● Hedefler
1 – Medine ittifakı üzerine olan metni iki cümleyle özetleyin.
2 – Medine ittifakı üzerine olan metni son cümlesinin ardından alıp sürdürün.

----- Kaynak Metin

İslam öncesi kabileler içerisindeki siyasi egemenlik rekabeti ve hatta Haşimi, Emevi aşiretlerinde olduğu gibi aynı kabile içerisindeki siyasi egemenlik rekabeti, daha derininde (Ali oğlullarında olduğu gibi) kardeşler vede kuzenler arası siyasi egemenlik rekabeti İslam sonrasında da artarak devam etmiştir. Bu rekabete yeni gelişen sosyo ekonomik unsurların girmesi ile kültürel ve siyasi anlamda bir farklılaşma ve yeni olana uyum sürecide etken olmuştur. Mekke'de etkin bir güç ve başarı elde etmek bir yana neredeyse tükenme noktasına gelen İslam, daha doğrusu dini öğretiyi ve vaad edilen yaşamı topluma sadece teblig yoluyla kabul ettirmeyi başaramıyacağını anlayan Muhammed, uzun siyasi ittifak arayışları sonucunda, kendi iç savaşları neticesinde tükenme noktasına gelmiş olan, Medine'li aynı kabileden iki Arap aşiret içerisindeki muhaliflerle yaptığı ittifak neticesinde, yeni bir yol ve mücadele alanı açarak tarih sahnesine çıkabilmiştir. İttifakta taraflar yaptıkları sözleşme ile Muhammed'i Allah adına Dünya'da hükmeden bir lider yani tanrı elçisi olarak tanımanın yanında karşılıklı yükümlülükleride belirlemişlerdir. Bu ittifak aslında iki ittifakın yaptığı yeni bir ittifakıda beraberinde getirmiştir. Medine şehir devletinin temellerini atan bu sözleşme ile Medine'de yaşayan egemen Yahudi kabileleri ve hamisi oldukları Medine'li aynı kabileden iki aşirete mensup politeist toplumda dahil olmak üzere, egemenliklerini Müslüman ittifak ile paylaşmak zorunda kalmışlardır.

----------
----- Verilen Malzeme

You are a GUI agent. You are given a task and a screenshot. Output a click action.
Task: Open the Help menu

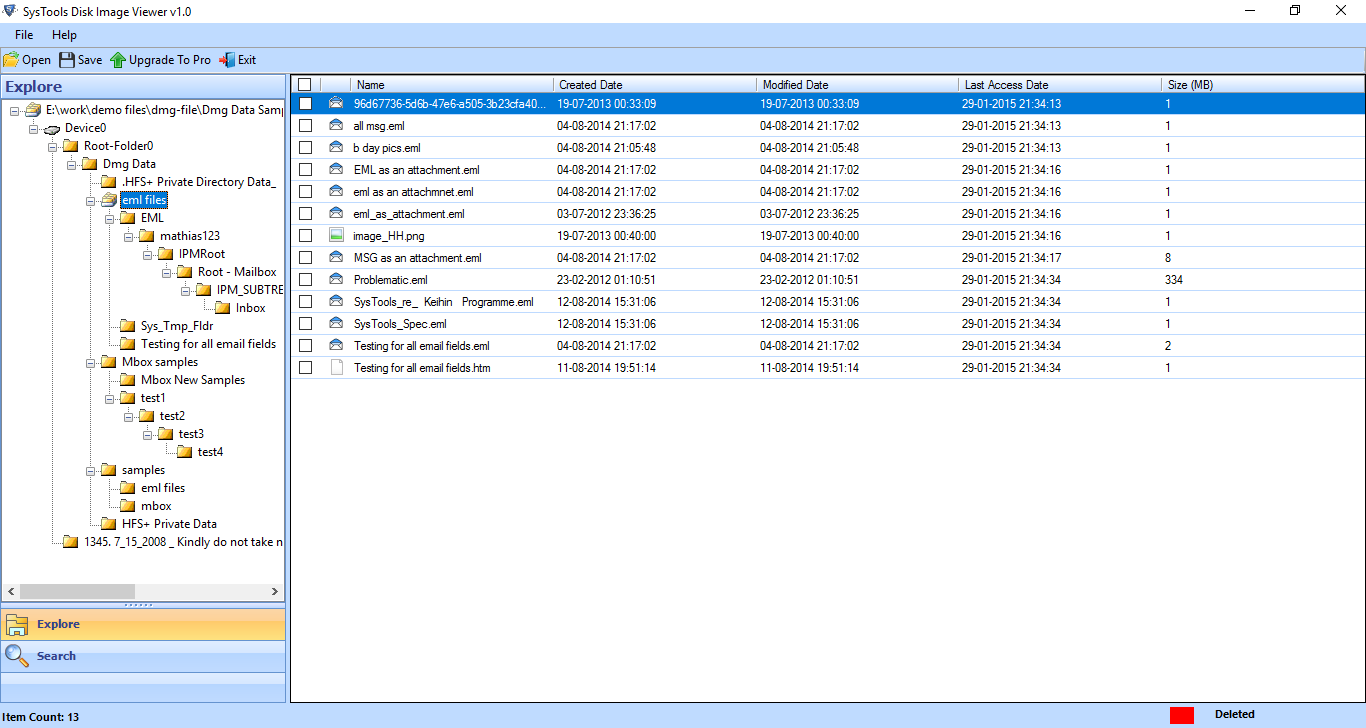64,34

----------

● Çözümlü Sorular
1 – İslam öncesinde kabileler, aşiretler ve hatta kardeşlerle kuzenler arasında süren siyasi egemenlik rekabeti, İslam'dan sonra da artarak devam etmiş ve bu rekabete yeni sosyoekonomik unsurlar da girmiştir. Öğretisini topluma yalnızca tebliğ yoluyla kabul ettiremeyeceğini anlayan Muhammed, Medine'deki aynı kabileden iki Arap aşiretinin içindeki muhaliflerle ittifak kurmuştur; Medine şehir devletinin temellerini atan bu sözleşmede taraflar onu tanrı elçisi olarak tanımış, Yahudi kabileleri ile politeist toplum da egemenliklerini Müslüman ittifakla paylaşmak zorunda kalmıştır.

2 –
 
Bu noktada Muhammed'in söz konusu toplum içindeki algılanışını ve tanımını yapmakta fayda var. O dönemde Arap toplumu büyük ölçüde göçebe kabile geleneği içerisinde, genellikle geçimini hayvancılık, avcılık/toplayıcılık, yağma ve talan ile kazanan ve büyük çoğunluğu ilkel komünal kabile yaşantısına sahip kabilelerden oluşmaktadır. Bu yapılanma içerisinde Hicaz'da sadece Mekke, Medine ve Taif şehirlerinde yarı göçebe olarak yaşayan kabileler, kısmen medeni Dünya'ya benzer bir siyasi ve entellektüel yaşam sürmekle beraber, onlarda kuzenleri gibi yazılı medeniyetten uzak bir sözlü kabile yaşamı içerisindedir. Kureyş, Muhammed'in dedesi Haşim'le birlikte yerel ticaretin yanısıra, zengin kuzey ve güney ülkeleri ile doğrudan ticaret yapmaya başlayarak, sermaye birikiminin yanında söz konusu toplumlardan etkilenerek sosyo kültürel ve sosyo ekonomik bir değişime girmeye başlar. Özellikle Mekke'de bu ortam içerisinde Hıristiyanlıktan da etkilenen bir entellektüel düşünce hayatı ve din arayışı yeşermeye başlamıştır.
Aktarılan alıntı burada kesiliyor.